• Records for the task:
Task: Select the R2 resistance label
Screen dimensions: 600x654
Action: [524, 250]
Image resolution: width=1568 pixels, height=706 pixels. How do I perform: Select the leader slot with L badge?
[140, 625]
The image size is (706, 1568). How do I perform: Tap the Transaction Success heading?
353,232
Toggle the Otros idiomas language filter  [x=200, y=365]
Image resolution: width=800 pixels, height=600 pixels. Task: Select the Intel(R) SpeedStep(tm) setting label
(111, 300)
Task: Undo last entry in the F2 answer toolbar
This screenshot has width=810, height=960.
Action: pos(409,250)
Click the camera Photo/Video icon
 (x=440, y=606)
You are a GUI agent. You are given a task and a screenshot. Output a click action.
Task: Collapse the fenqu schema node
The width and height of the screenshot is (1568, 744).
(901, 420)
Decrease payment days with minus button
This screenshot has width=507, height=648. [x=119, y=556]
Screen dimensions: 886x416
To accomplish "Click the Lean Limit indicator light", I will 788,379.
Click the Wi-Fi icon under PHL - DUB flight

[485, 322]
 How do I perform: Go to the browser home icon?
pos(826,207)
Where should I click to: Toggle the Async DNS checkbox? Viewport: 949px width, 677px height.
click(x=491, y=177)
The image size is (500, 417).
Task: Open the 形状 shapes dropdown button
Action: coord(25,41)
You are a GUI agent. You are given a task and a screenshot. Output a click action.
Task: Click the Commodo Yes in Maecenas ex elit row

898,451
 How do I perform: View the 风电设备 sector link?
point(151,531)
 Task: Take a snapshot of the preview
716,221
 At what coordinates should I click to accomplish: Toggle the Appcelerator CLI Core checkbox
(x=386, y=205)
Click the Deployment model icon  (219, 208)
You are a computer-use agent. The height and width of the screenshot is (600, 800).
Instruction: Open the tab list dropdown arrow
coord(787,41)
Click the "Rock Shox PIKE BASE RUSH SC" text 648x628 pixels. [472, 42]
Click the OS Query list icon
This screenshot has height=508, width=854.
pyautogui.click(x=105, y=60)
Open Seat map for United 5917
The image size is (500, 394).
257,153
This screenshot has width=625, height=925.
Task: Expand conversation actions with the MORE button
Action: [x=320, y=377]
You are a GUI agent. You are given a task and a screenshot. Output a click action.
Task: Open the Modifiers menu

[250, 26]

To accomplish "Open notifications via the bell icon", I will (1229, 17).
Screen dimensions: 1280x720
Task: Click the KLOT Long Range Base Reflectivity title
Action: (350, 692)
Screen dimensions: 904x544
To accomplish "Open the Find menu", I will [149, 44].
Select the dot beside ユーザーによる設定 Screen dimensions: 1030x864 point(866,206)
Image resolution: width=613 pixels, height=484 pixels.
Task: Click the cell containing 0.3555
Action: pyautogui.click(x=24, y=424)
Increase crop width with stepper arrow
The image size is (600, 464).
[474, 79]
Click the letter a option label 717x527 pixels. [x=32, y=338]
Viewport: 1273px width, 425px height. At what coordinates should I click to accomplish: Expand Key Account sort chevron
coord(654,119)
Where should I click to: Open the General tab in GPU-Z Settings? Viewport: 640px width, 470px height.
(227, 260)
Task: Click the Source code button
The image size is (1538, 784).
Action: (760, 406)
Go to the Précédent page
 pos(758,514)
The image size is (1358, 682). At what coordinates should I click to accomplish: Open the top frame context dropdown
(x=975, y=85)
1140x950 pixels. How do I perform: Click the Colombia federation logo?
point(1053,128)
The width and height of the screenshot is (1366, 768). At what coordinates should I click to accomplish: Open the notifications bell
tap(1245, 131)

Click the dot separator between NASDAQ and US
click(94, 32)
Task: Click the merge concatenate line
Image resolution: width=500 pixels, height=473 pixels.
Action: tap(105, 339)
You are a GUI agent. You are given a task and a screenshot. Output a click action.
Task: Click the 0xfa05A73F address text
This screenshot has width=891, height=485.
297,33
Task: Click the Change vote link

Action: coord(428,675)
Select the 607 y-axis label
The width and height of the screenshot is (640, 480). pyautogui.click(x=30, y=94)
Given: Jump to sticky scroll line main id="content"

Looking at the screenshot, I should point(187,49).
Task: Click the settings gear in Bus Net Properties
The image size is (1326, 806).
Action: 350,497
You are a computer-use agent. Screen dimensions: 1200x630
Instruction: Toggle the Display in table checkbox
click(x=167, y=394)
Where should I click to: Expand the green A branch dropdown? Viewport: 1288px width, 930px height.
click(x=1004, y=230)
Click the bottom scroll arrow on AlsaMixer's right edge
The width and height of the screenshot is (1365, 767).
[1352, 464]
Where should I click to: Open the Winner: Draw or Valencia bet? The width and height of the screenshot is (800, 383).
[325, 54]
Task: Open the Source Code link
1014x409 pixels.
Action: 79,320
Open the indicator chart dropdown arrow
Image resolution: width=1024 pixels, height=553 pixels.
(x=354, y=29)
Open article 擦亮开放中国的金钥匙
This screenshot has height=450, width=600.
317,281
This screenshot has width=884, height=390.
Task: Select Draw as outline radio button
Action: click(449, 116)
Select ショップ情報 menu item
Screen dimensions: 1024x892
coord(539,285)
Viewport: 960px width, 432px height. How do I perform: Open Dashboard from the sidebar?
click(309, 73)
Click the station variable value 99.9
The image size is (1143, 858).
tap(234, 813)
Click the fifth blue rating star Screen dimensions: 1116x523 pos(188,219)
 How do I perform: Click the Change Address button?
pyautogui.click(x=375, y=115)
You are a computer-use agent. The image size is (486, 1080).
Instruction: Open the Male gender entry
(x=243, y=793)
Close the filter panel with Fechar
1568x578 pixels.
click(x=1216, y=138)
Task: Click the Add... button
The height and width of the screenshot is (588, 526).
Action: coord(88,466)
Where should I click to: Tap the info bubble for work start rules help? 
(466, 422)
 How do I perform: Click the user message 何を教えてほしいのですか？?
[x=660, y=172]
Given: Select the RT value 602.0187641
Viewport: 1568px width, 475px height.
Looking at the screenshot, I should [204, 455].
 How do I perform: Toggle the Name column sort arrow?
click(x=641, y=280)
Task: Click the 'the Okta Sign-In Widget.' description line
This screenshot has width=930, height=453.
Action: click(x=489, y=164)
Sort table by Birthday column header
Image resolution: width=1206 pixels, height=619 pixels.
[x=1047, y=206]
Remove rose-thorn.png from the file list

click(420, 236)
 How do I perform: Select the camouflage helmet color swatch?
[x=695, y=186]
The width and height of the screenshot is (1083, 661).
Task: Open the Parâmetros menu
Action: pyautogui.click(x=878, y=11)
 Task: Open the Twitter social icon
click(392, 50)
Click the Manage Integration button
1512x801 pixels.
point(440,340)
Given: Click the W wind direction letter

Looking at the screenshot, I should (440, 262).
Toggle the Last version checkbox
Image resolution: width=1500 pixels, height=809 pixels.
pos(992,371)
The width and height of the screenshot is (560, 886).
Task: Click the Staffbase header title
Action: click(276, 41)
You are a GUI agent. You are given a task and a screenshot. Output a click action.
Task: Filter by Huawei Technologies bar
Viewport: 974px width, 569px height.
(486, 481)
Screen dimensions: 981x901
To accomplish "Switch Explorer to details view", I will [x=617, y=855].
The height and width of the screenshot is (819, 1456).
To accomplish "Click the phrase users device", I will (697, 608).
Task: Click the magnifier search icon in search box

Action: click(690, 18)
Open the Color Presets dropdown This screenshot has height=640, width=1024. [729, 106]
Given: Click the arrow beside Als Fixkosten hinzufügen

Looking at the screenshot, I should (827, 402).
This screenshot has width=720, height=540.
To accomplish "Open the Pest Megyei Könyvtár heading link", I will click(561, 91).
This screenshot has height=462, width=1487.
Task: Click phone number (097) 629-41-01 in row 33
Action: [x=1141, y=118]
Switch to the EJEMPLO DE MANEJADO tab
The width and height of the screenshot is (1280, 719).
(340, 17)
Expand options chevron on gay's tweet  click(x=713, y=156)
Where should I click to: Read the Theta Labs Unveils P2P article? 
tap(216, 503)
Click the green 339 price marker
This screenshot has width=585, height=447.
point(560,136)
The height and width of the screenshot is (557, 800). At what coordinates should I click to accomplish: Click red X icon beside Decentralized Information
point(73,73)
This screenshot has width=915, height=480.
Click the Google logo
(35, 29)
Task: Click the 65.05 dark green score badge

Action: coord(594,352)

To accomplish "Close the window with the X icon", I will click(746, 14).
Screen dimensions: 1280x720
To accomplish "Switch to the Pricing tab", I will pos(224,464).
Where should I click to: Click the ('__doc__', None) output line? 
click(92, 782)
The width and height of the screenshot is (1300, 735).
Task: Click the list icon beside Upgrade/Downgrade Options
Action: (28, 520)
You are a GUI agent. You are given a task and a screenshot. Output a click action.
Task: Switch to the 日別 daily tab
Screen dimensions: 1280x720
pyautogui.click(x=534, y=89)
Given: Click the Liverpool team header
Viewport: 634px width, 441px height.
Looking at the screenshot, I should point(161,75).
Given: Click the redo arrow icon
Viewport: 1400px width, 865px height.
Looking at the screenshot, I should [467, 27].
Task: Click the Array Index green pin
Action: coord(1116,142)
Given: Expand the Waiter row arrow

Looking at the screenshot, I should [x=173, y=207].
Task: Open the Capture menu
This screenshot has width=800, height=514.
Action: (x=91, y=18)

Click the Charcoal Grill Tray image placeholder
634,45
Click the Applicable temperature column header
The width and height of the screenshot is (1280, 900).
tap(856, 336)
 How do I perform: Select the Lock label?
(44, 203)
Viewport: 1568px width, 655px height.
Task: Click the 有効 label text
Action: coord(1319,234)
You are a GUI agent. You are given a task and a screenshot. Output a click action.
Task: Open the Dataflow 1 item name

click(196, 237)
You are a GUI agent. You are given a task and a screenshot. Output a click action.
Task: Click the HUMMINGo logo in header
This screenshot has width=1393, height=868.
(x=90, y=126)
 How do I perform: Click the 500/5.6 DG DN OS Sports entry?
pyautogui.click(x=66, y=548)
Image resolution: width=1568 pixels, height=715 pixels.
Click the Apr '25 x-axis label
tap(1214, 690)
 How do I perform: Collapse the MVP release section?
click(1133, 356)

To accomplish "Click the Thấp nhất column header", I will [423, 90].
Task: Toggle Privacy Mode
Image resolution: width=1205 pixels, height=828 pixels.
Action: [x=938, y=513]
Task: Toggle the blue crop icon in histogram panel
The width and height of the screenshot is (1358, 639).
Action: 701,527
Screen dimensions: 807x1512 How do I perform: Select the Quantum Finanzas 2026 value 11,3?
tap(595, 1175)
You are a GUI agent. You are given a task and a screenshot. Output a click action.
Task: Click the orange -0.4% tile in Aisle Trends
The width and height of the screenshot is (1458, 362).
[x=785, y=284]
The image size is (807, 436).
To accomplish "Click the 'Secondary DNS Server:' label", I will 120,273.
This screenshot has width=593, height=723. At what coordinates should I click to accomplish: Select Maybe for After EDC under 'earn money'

• Task description: When a line above contains the string "blue", copy that line.

• Answer box:
Click the fifth blue rating star Screen dimensions: 1116x523 pos(188,219)
Task: Toggle the blue crop icon in histogram panel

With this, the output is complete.